WHAT THIS TASK INVOLVES
The reply should hold only the lines below from the one with "公園 (309, 2398)" to the end, each copied exactly.

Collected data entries
- Opening Delimiter -

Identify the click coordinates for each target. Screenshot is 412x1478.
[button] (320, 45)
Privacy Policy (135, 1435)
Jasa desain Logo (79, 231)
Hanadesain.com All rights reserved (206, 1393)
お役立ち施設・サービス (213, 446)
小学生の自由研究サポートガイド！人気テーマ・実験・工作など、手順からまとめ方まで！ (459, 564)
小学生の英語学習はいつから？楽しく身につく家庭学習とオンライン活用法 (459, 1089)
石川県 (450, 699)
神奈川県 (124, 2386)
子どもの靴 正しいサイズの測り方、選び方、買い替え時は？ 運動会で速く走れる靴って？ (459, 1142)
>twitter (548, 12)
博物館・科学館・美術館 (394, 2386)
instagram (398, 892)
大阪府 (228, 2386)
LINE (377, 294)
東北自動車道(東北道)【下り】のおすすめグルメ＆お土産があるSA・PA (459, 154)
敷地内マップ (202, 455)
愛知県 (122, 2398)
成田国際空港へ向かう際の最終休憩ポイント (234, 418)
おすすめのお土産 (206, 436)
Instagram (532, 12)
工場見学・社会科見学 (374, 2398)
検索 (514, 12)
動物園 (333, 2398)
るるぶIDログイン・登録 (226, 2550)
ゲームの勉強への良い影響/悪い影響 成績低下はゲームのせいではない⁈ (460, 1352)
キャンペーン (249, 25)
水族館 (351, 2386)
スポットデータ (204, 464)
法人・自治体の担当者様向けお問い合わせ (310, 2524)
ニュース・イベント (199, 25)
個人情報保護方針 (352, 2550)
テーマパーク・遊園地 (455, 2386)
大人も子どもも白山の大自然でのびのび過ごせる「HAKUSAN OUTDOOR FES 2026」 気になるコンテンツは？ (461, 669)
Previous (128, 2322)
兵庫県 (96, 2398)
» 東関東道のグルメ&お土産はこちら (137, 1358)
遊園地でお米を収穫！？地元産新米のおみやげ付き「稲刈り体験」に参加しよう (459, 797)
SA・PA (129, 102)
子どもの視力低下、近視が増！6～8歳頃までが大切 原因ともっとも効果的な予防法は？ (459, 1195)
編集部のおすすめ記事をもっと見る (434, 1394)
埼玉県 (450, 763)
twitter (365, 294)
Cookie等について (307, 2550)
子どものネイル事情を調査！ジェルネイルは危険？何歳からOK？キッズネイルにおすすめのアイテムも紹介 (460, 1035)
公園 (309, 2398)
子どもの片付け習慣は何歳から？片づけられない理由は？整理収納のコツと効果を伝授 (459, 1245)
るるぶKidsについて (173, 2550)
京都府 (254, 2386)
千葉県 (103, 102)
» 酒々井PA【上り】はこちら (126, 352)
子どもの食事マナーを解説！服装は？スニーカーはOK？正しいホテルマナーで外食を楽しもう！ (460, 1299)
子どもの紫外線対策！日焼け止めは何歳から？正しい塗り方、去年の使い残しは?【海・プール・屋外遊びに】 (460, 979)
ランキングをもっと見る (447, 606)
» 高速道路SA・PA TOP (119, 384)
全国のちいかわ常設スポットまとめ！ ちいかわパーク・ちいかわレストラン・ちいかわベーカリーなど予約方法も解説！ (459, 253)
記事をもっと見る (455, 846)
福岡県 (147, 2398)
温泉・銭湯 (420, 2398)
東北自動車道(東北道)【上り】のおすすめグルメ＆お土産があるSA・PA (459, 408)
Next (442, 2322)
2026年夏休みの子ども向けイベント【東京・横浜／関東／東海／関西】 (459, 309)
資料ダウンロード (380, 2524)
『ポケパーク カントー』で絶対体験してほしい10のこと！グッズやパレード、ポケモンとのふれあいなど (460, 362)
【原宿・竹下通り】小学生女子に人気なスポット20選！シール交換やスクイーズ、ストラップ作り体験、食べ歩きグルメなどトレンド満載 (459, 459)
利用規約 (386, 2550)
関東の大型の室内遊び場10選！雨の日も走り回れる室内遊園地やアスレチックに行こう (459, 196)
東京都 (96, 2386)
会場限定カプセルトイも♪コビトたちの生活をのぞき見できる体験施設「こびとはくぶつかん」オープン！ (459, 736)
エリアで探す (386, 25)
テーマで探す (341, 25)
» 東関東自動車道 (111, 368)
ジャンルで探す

- Closing Delimiter -

ANSWER TO THIS EXERCISE
公園 (309, 2398)
子どもの片付け習慣は何歳から？片づけられない理由は？整理収納のコツと効果を伝授 (459, 1245)
るるぶKidsについて (173, 2550)
京都府 (254, 2386)
千葉県 (103, 102)
» 酒々井PA【上り】はこちら (126, 352)
子どもの食事マナーを解説！服装は？スニーカーはOK？正しいホテルマナーで外食を楽しもう！ (460, 1299)
子どもの紫外線対策！日焼け止めは何歳から？正しい塗り方、去年の使い残しは?【海・プール・屋外遊びに】 (460, 979)
ランキングをもっと見る (447, 606)
» 高速道路SA・PA TOP (119, 384)
全国のちいかわ常設スポットまとめ！ ちいかわパーク・ちいかわレストラン・ちいかわベーカリーなど予約方法も解説！ (459, 253)
記事をもっと見る (455, 846)
福岡県 (147, 2398)
温泉・銭湯 (420, 2398)
東北自動車道(東北道)【上り】のおすすめグルメ＆お土産があるSA・PA (459, 408)
Next (442, 2322)
2026年夏休みの子ども向けイベント【東京・横浜／関東／東海／関西】 (459, 309)
資料ダウンロード (380, 2524)
『ポケパーク カントー』で絶対体験してほしい10のこと！グッズやパレード、ポケモンとのふれあいなど (460, 362)
【原宿・竹下通り】小学生女子に人気なスポット20選！シール交換やスクイーズ、ストラップ作り体験、食べ歩きグルメなどトレンド満載 (459, 459)
利用規約 (386, 2550)
関東の大型の室内遊び場10選！雨の日も走り回れる室内遊園地やアスレチックに行こう (459, 196)
東京都 (96, 2386)
会場限定カプセルトイも♪コビトたちの生活をのぞき見できる体験施設「こびとはくぶつかん」オープン！ (459, 736)
エリアで探す (386, 25)
テーマで探す (341, 25)
» 東関東自動車道 (111, 368)
ジャンルで探す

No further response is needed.